• Directions for this task: Repeat the data in full and exactly. Leave the pictures out.

• Available data:
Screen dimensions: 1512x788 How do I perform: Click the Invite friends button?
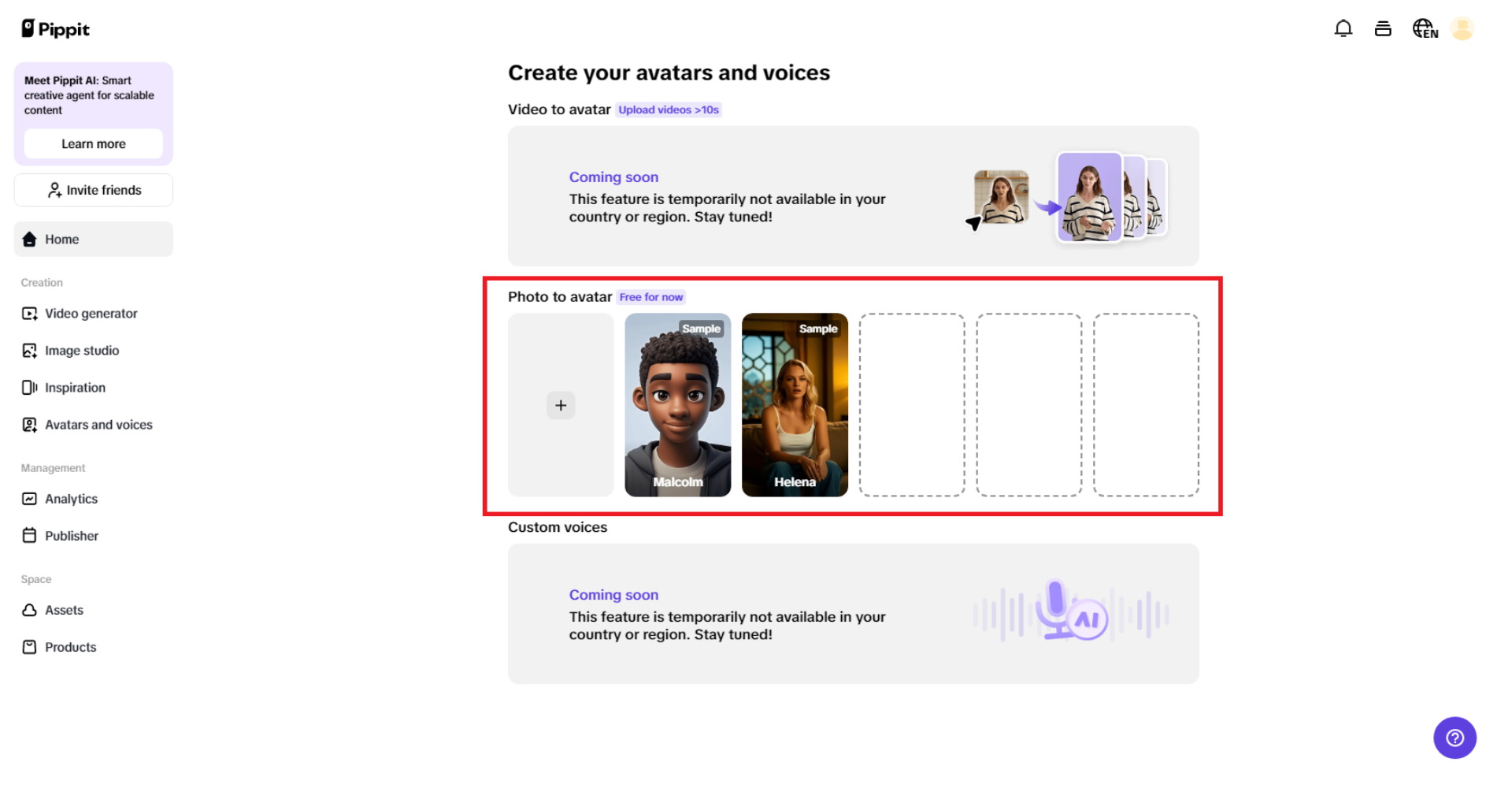pos(93,189)
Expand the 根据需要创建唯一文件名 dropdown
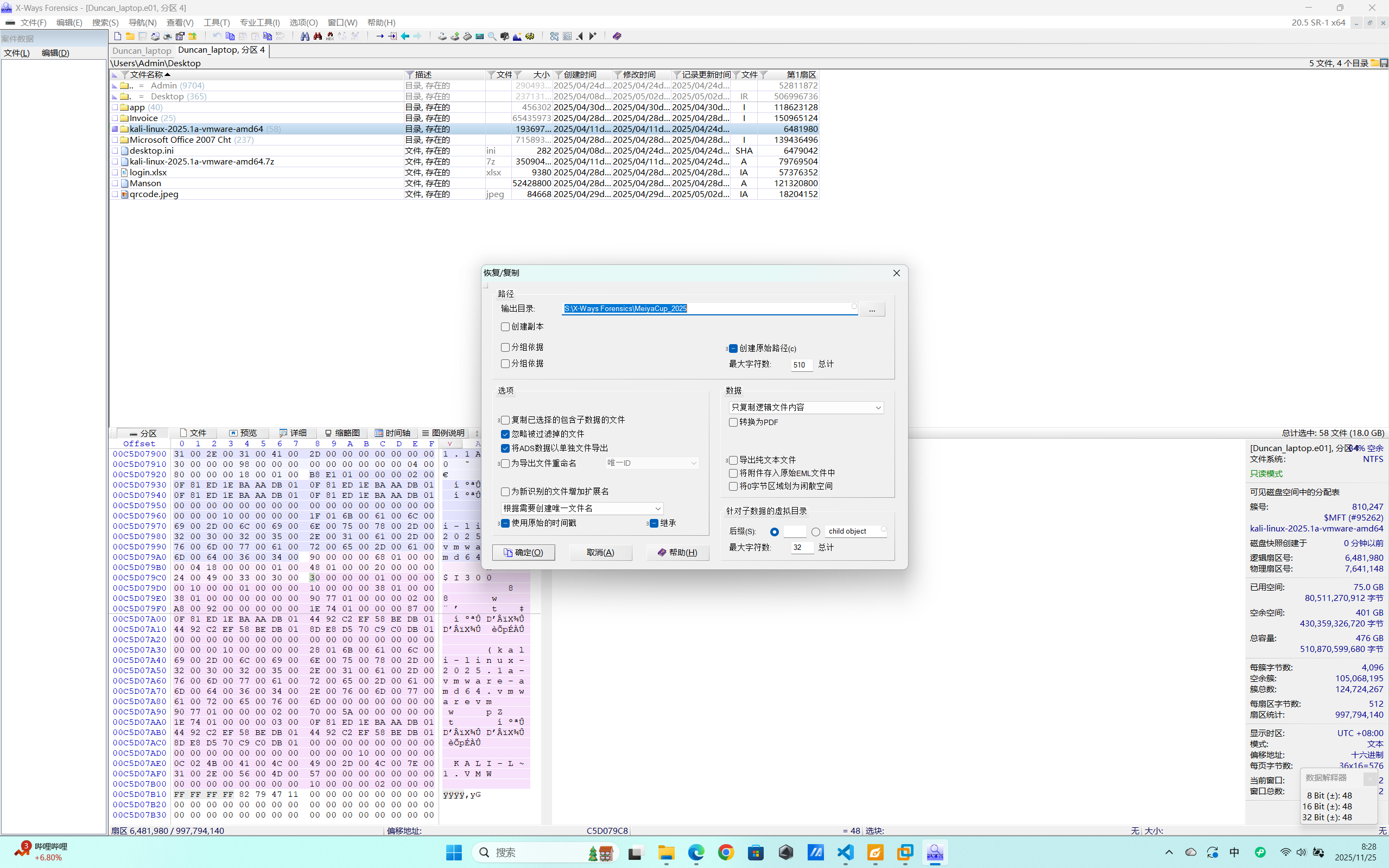Viewport: 1389px width, 868px height. click(581, 509)
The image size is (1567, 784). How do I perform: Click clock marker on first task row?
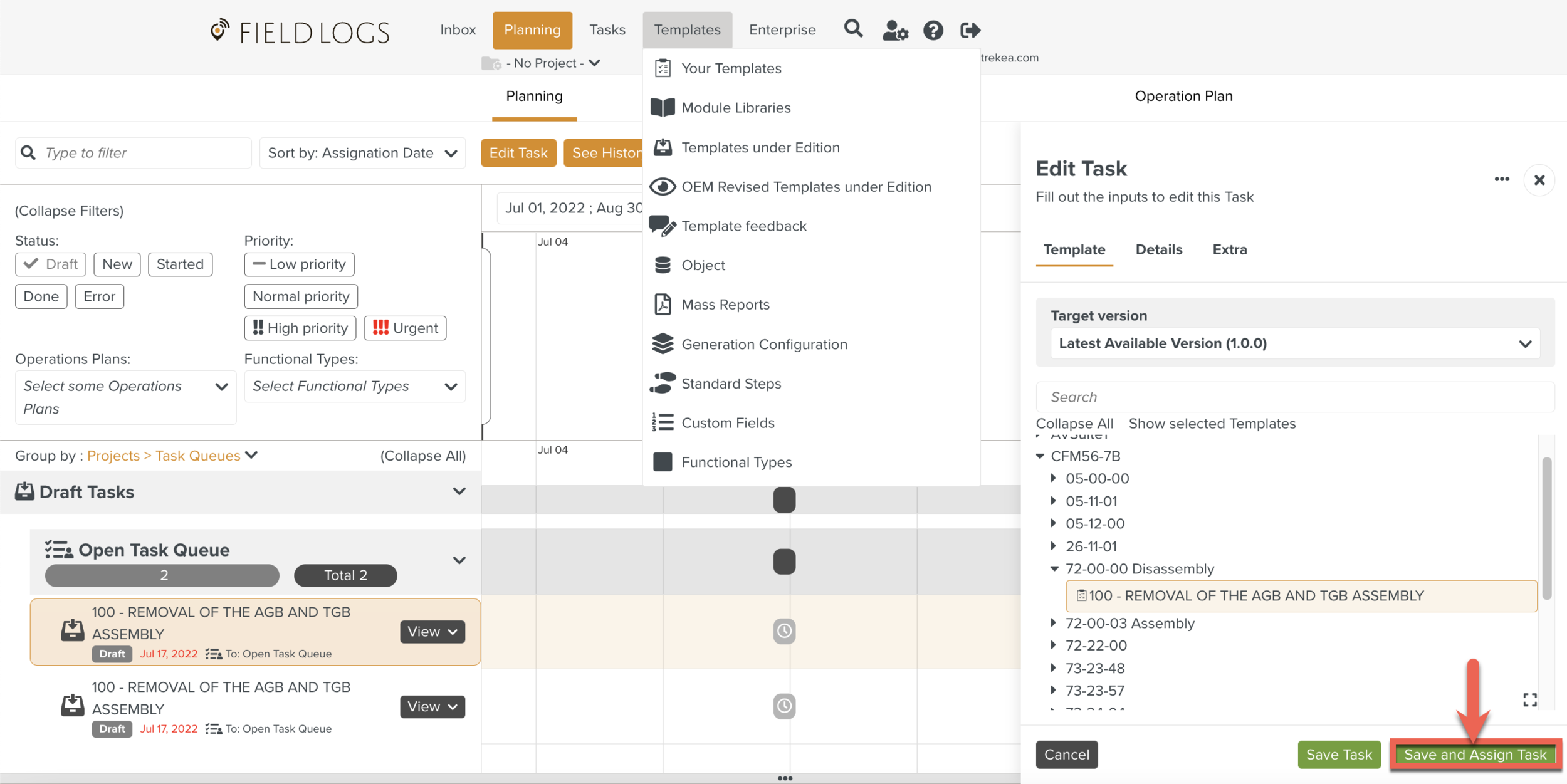coord(784,631)
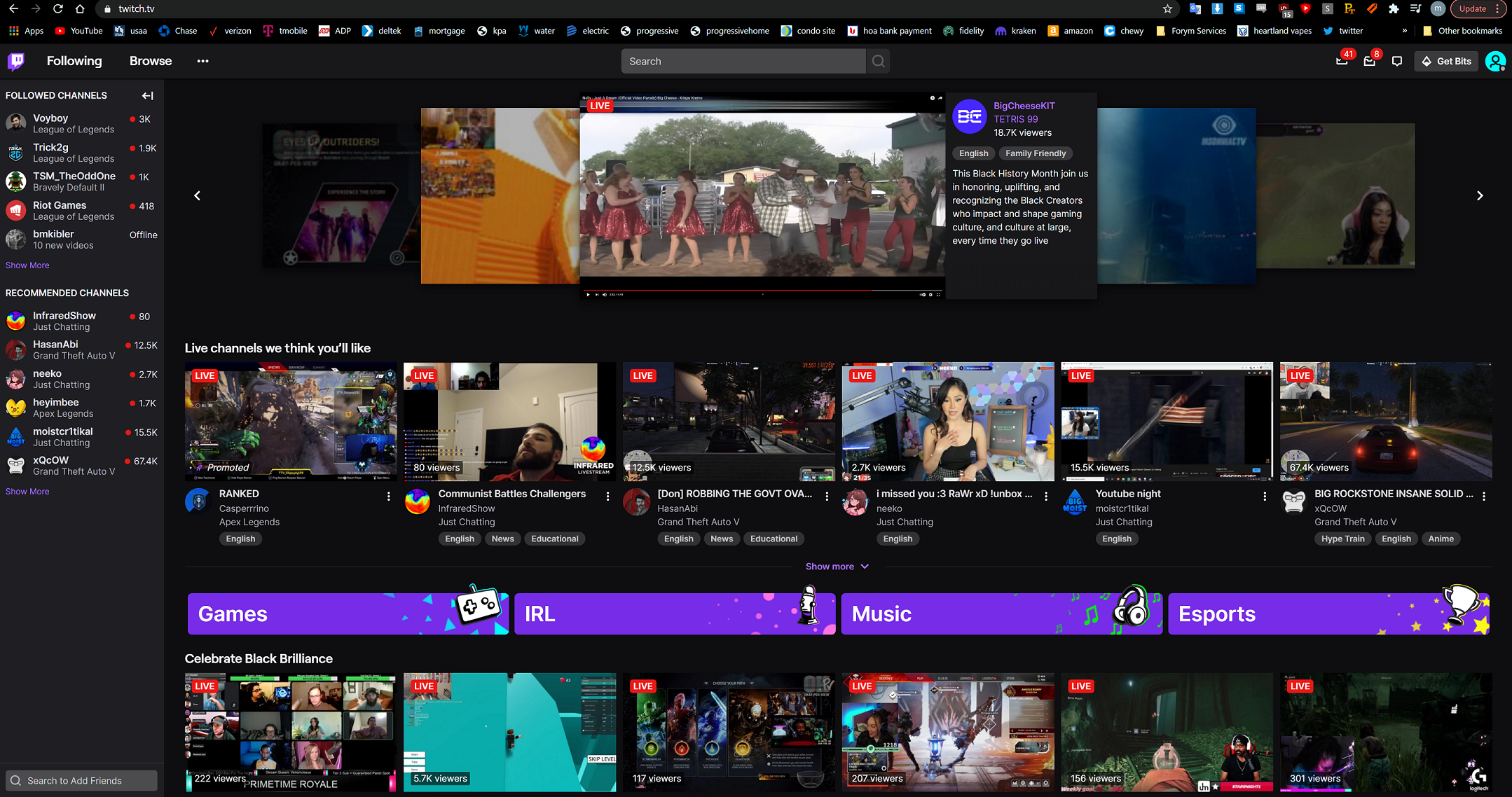This screenshot has width=1512, height=797.
Task: Pause the featured stream playback
Action: point(589,294)
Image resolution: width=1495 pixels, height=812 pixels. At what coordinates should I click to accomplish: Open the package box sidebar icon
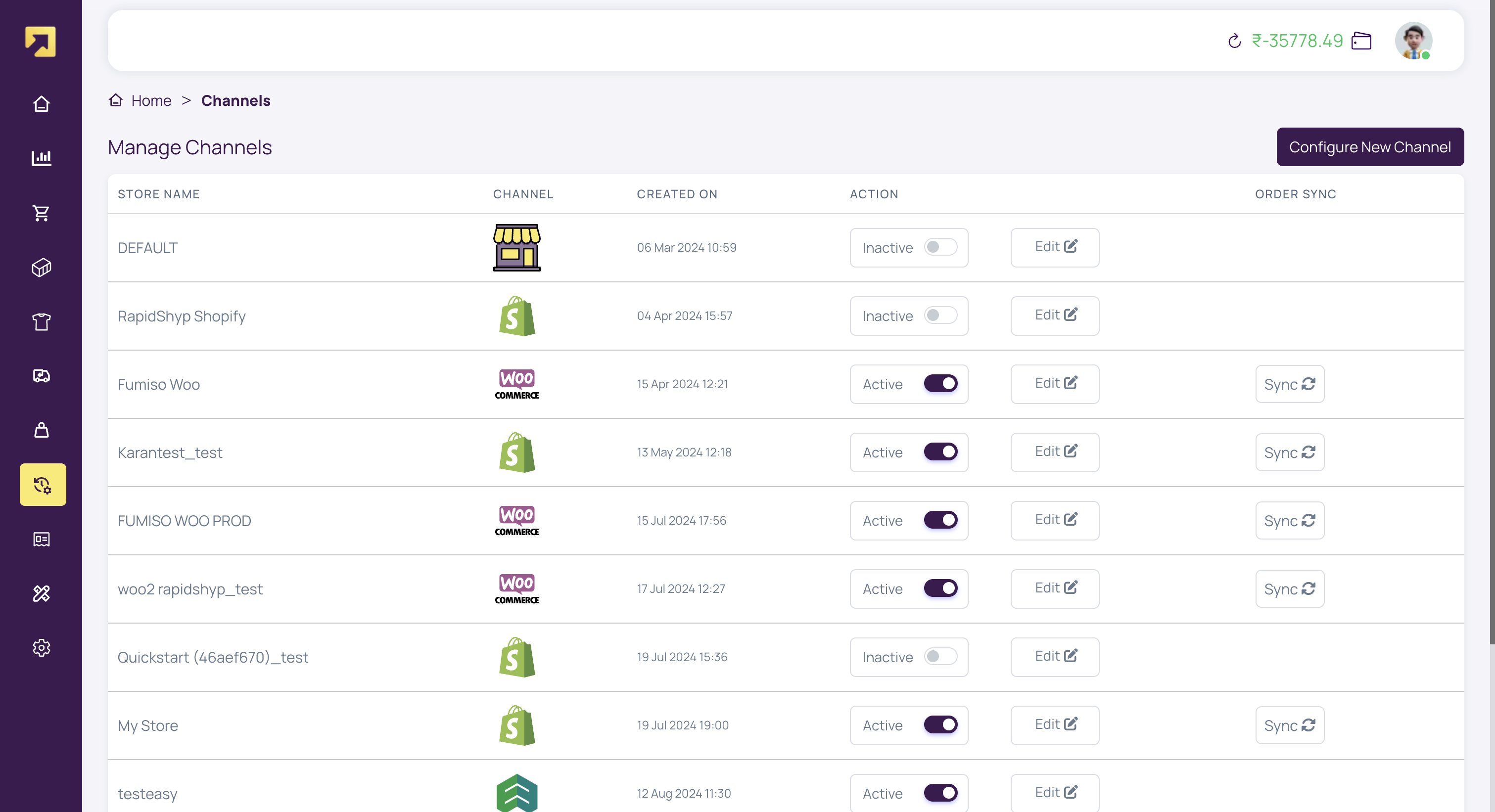pyautogui.click(x=41, y=268)
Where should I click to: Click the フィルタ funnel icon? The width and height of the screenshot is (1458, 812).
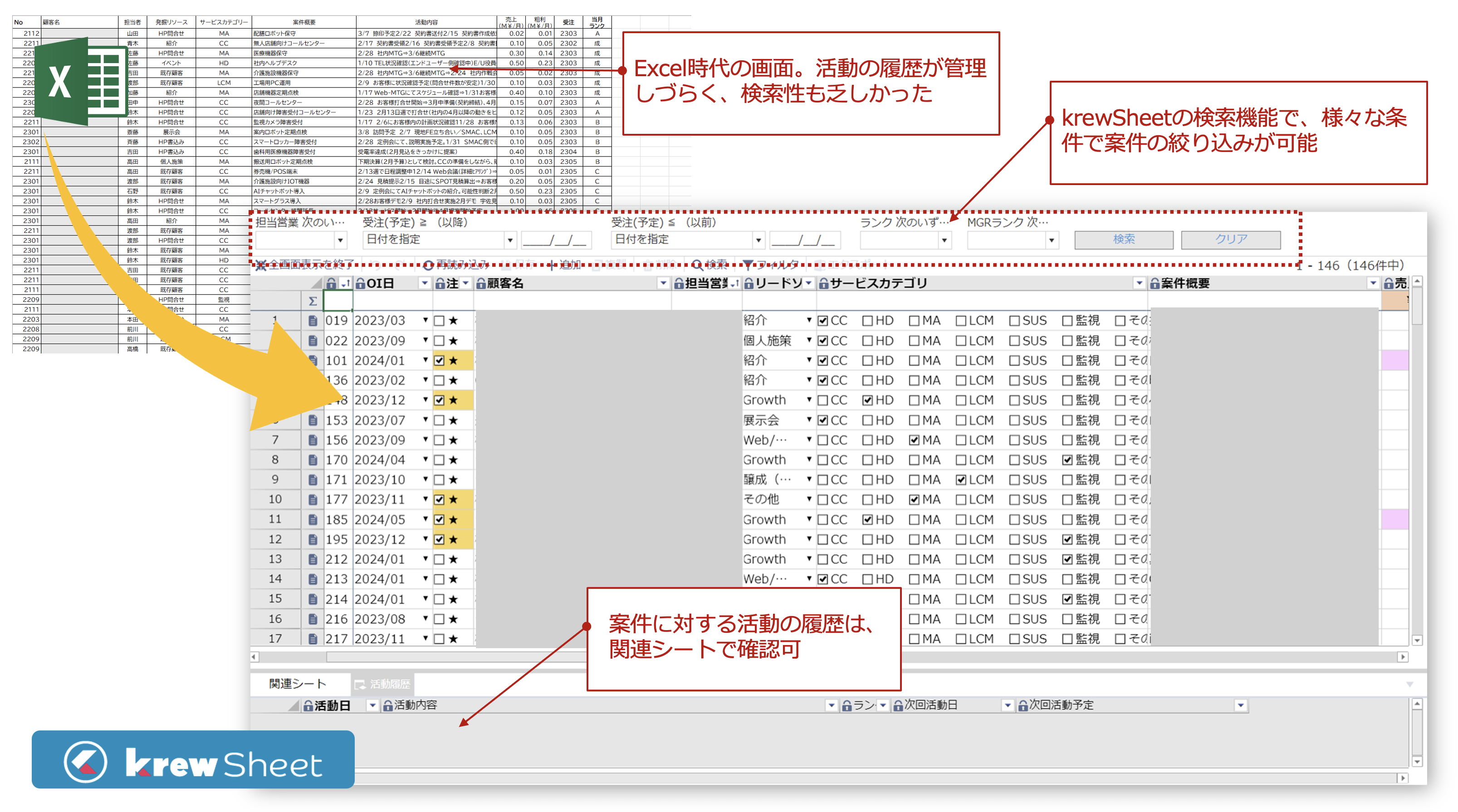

• Result of the exercise:
Screen dimensions: 1512x788 How do I perform: Click the Invite friends button?
pos(93,189)
Expand the 根据需要创建唯一文件名 dropdown
Viewport: 1389px width, 868px height. click(581, 509)
The image size is (1567, 784). How do I perform: Click clock marker on first task row?
coord(784,631)
This screenshot has width=1512, height=797.
Task: Pause the featured stream playback
Action: point(589,294)
Image resolution: width=1495 pixels, height=812 pixels. At what coordinates should I click to accomplish: Open the package box sidebar icon
pyautogui.click(x=41, y=268)
Where should I click to: Click the フィルタ funnel icon? The width and height of the screenshot is (1458, 812).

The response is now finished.